**Task item**. Would you please retype, exactly, the lines of the listing below between the line with "Task: Open the 养只比格多栋 promotion text" and the line with "Given: Expand the Annotations tree node", inclusive?

Data excerpts section start

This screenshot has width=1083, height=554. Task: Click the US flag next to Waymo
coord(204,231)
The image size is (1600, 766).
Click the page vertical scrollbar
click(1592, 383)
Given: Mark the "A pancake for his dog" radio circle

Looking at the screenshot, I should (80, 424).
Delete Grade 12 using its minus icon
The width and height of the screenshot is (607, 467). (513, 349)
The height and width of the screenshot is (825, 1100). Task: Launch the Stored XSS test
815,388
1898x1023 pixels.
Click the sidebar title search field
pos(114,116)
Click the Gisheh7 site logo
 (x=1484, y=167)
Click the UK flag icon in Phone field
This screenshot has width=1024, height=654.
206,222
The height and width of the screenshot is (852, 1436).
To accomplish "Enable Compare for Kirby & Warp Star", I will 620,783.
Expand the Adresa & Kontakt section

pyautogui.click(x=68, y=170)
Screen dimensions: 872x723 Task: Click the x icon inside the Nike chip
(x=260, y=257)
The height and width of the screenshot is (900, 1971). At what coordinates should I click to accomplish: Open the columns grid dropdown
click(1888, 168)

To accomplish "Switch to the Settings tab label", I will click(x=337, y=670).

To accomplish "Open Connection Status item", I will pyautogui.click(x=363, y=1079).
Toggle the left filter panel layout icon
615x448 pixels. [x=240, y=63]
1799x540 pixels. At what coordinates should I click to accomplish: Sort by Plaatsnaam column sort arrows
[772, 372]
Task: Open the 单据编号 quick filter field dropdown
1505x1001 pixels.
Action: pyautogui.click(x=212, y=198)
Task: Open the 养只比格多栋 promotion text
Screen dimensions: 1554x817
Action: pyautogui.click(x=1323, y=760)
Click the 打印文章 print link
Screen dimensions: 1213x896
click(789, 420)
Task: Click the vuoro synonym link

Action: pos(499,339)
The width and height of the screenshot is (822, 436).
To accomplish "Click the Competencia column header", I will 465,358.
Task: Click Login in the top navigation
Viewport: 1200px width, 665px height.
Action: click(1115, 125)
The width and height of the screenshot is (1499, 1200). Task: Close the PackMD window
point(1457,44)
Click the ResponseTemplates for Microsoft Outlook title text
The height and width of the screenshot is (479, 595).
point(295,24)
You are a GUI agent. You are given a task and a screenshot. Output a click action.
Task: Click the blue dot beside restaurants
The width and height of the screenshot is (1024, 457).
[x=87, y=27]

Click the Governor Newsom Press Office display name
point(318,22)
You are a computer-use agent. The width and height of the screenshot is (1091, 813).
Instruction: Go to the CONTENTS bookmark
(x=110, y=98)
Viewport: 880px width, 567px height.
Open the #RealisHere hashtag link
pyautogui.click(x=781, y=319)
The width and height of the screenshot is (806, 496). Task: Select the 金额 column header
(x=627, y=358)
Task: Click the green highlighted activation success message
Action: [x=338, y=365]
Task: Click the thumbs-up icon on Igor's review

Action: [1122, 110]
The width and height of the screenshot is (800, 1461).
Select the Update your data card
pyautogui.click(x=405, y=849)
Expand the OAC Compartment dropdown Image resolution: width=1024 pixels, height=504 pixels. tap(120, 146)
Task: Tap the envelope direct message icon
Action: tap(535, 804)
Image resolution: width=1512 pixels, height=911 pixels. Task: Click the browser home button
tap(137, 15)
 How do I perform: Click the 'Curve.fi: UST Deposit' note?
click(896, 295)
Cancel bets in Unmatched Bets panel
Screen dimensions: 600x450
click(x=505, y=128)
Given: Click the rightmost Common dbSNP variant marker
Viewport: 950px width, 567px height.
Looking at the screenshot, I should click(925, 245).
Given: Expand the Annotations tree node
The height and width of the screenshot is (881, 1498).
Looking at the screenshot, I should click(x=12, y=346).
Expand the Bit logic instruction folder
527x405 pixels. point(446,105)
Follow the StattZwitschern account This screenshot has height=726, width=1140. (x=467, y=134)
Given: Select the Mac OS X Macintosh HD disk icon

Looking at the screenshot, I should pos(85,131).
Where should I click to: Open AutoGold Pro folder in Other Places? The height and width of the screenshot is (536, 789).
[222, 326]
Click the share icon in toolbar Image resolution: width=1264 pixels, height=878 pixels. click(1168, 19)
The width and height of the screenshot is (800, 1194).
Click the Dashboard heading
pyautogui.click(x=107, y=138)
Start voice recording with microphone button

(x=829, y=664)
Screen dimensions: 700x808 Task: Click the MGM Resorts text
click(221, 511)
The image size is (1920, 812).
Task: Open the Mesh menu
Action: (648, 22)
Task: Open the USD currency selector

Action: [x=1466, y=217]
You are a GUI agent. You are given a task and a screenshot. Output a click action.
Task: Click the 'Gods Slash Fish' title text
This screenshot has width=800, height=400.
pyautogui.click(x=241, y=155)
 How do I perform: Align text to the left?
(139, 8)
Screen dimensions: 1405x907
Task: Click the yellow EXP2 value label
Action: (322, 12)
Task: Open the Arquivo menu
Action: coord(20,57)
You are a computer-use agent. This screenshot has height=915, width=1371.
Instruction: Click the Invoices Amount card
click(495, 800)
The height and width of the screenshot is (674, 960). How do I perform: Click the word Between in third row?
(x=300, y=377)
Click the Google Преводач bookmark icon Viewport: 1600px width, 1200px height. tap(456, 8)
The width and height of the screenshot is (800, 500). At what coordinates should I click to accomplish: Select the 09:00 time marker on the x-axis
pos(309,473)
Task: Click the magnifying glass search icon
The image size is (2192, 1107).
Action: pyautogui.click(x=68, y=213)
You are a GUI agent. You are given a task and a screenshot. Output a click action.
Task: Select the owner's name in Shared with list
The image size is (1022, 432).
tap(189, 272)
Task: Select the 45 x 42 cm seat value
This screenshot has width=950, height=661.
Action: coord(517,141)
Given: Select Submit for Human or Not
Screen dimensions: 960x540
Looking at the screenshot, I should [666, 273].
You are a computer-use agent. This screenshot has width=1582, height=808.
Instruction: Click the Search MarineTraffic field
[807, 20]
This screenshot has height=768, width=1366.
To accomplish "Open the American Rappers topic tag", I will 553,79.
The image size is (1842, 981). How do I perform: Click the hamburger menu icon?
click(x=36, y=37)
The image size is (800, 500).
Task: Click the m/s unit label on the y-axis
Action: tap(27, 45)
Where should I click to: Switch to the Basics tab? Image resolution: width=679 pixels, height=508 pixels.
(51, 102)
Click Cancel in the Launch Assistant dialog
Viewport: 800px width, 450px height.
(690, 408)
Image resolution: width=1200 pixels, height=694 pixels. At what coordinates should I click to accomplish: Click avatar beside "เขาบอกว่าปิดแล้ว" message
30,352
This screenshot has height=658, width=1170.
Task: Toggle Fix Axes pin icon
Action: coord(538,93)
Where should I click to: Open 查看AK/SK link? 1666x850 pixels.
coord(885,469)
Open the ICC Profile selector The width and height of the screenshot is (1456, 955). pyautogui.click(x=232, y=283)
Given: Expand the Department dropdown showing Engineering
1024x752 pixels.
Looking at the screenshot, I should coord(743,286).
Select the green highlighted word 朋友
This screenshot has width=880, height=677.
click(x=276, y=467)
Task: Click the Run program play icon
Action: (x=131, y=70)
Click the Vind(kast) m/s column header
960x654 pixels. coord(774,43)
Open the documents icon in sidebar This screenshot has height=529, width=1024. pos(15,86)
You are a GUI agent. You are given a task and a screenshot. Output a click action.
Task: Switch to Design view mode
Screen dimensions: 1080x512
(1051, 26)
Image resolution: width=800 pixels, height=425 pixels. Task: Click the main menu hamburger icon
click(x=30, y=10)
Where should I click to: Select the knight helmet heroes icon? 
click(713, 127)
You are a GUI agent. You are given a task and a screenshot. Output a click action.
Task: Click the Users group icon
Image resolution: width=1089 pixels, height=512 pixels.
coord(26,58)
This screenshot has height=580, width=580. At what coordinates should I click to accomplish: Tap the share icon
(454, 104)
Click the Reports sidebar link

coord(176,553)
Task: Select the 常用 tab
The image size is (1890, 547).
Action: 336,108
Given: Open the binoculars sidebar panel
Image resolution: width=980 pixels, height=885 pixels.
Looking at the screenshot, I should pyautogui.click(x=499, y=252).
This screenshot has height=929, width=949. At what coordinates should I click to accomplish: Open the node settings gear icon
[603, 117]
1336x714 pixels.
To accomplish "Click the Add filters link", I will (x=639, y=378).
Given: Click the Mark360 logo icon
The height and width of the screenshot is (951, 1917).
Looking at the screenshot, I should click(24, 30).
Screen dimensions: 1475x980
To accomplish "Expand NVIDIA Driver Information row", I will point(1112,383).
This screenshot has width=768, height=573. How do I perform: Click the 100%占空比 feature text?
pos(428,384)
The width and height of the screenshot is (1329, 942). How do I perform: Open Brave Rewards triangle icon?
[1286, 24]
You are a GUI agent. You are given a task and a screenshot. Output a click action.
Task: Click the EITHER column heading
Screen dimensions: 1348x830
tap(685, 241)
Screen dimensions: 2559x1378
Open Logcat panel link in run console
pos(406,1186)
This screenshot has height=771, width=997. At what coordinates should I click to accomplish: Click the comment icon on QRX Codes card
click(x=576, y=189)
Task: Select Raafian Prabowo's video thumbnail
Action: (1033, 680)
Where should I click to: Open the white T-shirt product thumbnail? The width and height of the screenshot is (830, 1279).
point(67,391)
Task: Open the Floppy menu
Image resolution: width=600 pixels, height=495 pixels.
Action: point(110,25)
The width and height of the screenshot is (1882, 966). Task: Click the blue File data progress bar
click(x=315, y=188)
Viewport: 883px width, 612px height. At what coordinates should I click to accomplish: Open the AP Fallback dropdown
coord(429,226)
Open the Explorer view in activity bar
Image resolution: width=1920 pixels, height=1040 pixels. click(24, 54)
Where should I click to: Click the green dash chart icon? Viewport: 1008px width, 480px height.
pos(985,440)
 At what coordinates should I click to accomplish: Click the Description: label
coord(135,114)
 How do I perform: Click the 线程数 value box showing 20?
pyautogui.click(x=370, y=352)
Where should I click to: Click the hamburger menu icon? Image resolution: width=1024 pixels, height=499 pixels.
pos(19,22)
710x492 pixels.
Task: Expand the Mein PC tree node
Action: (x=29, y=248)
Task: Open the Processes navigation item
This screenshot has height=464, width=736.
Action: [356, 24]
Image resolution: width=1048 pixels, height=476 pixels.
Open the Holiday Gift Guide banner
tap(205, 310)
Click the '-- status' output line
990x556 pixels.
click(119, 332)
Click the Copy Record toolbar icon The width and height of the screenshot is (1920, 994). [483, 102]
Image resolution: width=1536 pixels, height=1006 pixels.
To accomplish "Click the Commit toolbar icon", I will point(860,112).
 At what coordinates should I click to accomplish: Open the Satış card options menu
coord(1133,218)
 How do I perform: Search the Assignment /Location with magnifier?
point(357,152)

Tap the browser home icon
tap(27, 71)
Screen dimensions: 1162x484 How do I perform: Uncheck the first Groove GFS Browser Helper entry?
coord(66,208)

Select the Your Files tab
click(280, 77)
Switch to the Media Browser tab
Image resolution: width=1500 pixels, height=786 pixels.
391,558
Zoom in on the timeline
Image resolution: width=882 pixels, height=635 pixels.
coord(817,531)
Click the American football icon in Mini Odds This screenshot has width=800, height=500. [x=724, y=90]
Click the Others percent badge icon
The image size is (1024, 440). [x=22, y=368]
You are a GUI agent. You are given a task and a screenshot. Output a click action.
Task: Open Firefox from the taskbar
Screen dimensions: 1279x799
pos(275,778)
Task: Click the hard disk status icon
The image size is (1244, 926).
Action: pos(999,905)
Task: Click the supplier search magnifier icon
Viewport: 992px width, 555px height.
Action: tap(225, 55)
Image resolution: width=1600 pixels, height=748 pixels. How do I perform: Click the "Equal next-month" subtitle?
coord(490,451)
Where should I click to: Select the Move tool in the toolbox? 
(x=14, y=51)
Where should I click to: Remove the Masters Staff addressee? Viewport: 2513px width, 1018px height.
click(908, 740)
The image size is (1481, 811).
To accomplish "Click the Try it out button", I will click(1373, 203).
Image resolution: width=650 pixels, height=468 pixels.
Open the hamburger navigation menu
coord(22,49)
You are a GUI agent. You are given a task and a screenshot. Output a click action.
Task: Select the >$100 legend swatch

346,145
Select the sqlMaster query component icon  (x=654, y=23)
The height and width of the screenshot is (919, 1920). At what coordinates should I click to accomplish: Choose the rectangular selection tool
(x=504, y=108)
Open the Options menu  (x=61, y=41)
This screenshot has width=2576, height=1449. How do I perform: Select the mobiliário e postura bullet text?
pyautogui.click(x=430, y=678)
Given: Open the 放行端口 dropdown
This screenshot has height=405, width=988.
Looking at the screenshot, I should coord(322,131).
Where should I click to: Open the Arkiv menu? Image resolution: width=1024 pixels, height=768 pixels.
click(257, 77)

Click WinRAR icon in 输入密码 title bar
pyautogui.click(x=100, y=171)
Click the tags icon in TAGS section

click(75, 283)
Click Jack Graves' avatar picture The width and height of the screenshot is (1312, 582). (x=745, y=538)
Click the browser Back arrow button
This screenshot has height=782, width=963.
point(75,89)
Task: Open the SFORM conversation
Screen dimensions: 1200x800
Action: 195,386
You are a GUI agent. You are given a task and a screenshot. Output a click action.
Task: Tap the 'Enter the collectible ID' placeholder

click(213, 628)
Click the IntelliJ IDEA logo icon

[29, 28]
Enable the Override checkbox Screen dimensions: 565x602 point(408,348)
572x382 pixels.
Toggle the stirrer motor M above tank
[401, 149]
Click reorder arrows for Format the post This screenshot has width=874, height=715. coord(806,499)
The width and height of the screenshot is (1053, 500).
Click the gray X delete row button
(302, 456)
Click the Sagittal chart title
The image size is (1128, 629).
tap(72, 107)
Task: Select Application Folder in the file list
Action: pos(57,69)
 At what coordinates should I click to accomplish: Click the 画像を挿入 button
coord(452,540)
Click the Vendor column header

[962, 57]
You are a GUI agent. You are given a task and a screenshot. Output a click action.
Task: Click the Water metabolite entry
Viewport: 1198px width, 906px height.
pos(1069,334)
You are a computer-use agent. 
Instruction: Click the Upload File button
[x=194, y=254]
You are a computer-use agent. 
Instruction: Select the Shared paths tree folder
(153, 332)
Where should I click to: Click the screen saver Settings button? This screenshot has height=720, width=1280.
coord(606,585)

Data excerpts section end

**Exercise answer**.
Task: Open the 养只比格多栋 promotion text
Screen dimensions: 1554x817
Action: pyautogui.click(x=1323, y=760)
Click the 打印文章 print link
Screen dimensions: 1213x896
click(789, 420)
Task: Click the vuoro synonym link

Action: pos(499,339)
The width and height of the screenshot is (822, 436).
To accomplish "Click the Competencia column header", I will 465,358.
Task: Click Login in the top navigation
Viewport: 1200px width, 665px height.
Action: click(1115, 125)
The width and height of the screenshot is (1499, 1200). Task: Close the PackMD window
point(1457,44)
Click the ResponseTemplates for Microsoft Outlook title text
The height and width of the screenshot is (479, 595).
point(295,24)
You are a GUI agent. You are given a task and a screenshot. Output a click action.
Task: Click the blue dot beside restaurants
The width and height of the screenshot is (1024, 457).
[x=87, y=27]

Click the Governor Newsom Press Office display name
point(318,22)
You are a computer-use agent. The width and height of the screenshot is (1091, 813).
Instruction: Go to the CONTENTS bookmark
(x=110, y=98)
Viewport: 880px width, 567px height.
Open the #RealisHere hashtag link
pyautogui.click(x=781, y=319)
The width and height of the screenshot is (806, 496). Task: Select the 金额 column header
(x=627, y=358)
Task: Click the green highlighted activation success message
Action: [x=338, y=365]
Task: Click the thumbs-up icon on Igor's review

Action: [1122, 110]
The width and height of the screenshot is (800, 1461).
Select the Update your data card
pyautogui.click(x=405, y=849)
Expand the OAC Compartment dropdown Image resolution: width=1024 pixels, height=504 pixels. tap(120, 146)
Task: Tap the envelope direct message icon
Action: tap(535, 804)
Image resolution: width=1512 pixels, height=911 pixels. Task: Click the browser home button
tap(137, 15)
 How do I perform: Click the 'Curve.fi: UST Deposit' note?
click(896, 295)
Cancel bets in Unmatched Bets panel
Screen dimensions: 600x450
click(x=505, y=128)
Given: Click the rightmost Common dbSNP variant marker
Viewport: 950px width, 567px height.
Looking at the screenshot, I should click(925, 245).
Given: Expand the Annotations tree node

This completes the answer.